### Texto proporcionado
>>>>>

Segundo, la fe nos enseña a vivir como hijos, esto es, a esperarlo todo de él y a pedirle todo lo que necesitamos y es bueno. No podemos pedir cualquier cosa. Conocemos la ley de Dios y conocemos el Evangelio y el Padrenuestro. Podemos distinguir lo que podemos y no podemos pedir a Dios. Y, además, debemos pedir también fiándonos de Dios, diciendo: «Te pido esto que creo que es bueno, pero tú sabes más y conoces lo que es más beneficioso, hágase como tú veas que es mejor». Jesús lo hizo antes que nosotros: «Padre, aparta de mí este cáliz, pero no se haga lo que yo quiero, sino lo que tú quieres».
Por lo tanto, la fe es el corazón de la oración. Nos enseña a quién pedimos, a nuestro Padre, y nos enseña cómo pedir, con confianza.
Pero el hijo verdadero no solo pide con confianza, pide también con humildad; antes que imponer su propia voluntad quiere hacer la voluntad de su Padre. «Mi alimento es hacer la voluntad del Padre» (cf. Jn 4,24), les dice Jesús a los suyos. Y también nos dice: «Aprended de mí, que soy manso y humilde de corazón, y encontraréis descanso para vuestras almas» (Mt 11,29). A esta humildad nos ayuda la perseverancia. Si recibiésemos sin necesidad de perseverar en la oración, nos creeríamos una mentira diabólica: que Dios está a nuestro servicio y que los dioses somos nosotros. Nos haríamos hijos engreídos, soberbios con nuestros hermanos y soberbios con Dios, dignos de vivir con los diablos. La perseverancia nos enseña la verdad: que Dios nos da sus dones movido solo por su bondad y su amor; y que nosotros dependemos de Dios, que nuestra vida y los deseos más profundos del alma están en su mano. Nosotros no podemos asegurar para nosotros o para los nuestros las cosas verdaderamente importantes. ¿Quién puede asegurar a un hijo la vida dichosa? ¿Quién puede asegurar a un hijo la alegría, la paz del corazón, la virtud, el cielo, la vida eterna? La perseverancia nos enseña que las cosas que valen no podemos conseguirlas nosotros: solo podemos recibirlas de Dios. La viuda pedía por necesidad, sabía que dependía del juez. Nosotros debemos aprender a pedir con humildad, como pobres, porque realmente necesitamos de Dios y dependemos de él.

<<<<<

### Registros extraídos

>>>>>

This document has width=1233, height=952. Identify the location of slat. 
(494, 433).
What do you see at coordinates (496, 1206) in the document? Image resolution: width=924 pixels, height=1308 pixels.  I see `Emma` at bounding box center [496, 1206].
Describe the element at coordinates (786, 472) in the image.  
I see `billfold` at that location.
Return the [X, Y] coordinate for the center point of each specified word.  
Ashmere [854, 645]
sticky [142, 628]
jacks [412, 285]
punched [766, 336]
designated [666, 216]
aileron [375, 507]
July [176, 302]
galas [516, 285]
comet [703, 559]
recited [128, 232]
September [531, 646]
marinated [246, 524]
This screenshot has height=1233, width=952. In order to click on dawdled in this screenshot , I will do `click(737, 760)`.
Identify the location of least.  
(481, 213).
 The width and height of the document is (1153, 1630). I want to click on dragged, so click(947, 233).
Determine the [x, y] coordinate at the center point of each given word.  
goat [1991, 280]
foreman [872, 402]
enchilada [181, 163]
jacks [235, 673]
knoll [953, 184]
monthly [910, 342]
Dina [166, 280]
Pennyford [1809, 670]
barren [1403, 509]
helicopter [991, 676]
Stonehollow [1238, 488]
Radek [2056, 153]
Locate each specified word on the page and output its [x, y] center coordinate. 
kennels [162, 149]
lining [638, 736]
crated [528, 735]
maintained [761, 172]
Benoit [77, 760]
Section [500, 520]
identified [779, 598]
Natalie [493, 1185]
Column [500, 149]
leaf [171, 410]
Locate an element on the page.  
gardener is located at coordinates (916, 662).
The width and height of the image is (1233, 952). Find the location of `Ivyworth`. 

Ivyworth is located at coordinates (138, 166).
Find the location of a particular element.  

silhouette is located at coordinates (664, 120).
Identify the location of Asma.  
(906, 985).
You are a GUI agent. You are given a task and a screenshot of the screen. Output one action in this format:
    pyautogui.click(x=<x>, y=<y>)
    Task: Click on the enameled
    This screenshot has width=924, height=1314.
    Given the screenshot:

<<<<<

### Preguntas por responder
- 1) Según el texto sobre la oración, ¿qué es la fe con respecto a la oración?
- 2) ¿Qué cosas menciona el texto sobre la oración en las preguntas que comienzan con «¿Quién puede asegurar a un hijo»?
- 3) Prosigue el texto sobre la oración a partir de su última oración.

### Resultados del ejercicio
- 1) Es el corazón de la oración.

- 2) La vida dichosa, la alegría, la paz del corazón, la virtud, el cielo y la vida eterna.

- 3)
La perseverancia, la oración constante, agranda el alma que suplica a Dios, la hace más grande para acoger sus dones, la hace humilde y la purifica de los deseos que no son dignos del don de Dios. La perseverancia en la oración hace que una fe pobre se haga valiosa, se fortalezca y se haga meritoria. Pidamos con perseverancia, como la viuda.
¿Creéis que Cristo nos dice que pidamos con perseverancia, para luego no darnos? ¿Creéis que habla así para engañar a los infelices con falsas promesas? Pues pedid con fe cosas buenas, hasta el milagro. Perseverad en vuestra oración. Ocupad vuestro sitio delante de él y volved a vuestra petición un día tras otro y, si perseveráis con fe, veréis el milagro. Orad con fe, confiando en vuestro Padre. Y os hará justicia de las cosas que os oprimen, sean hombres o demonios, sean enfermedades u otras desgracias. La oración perseverante es escuchada. De una forma u otra, Dios la atenderá. Pidamos a nuestro Padre las gracias que necesitamos con fe, con humildad y con perseverancia.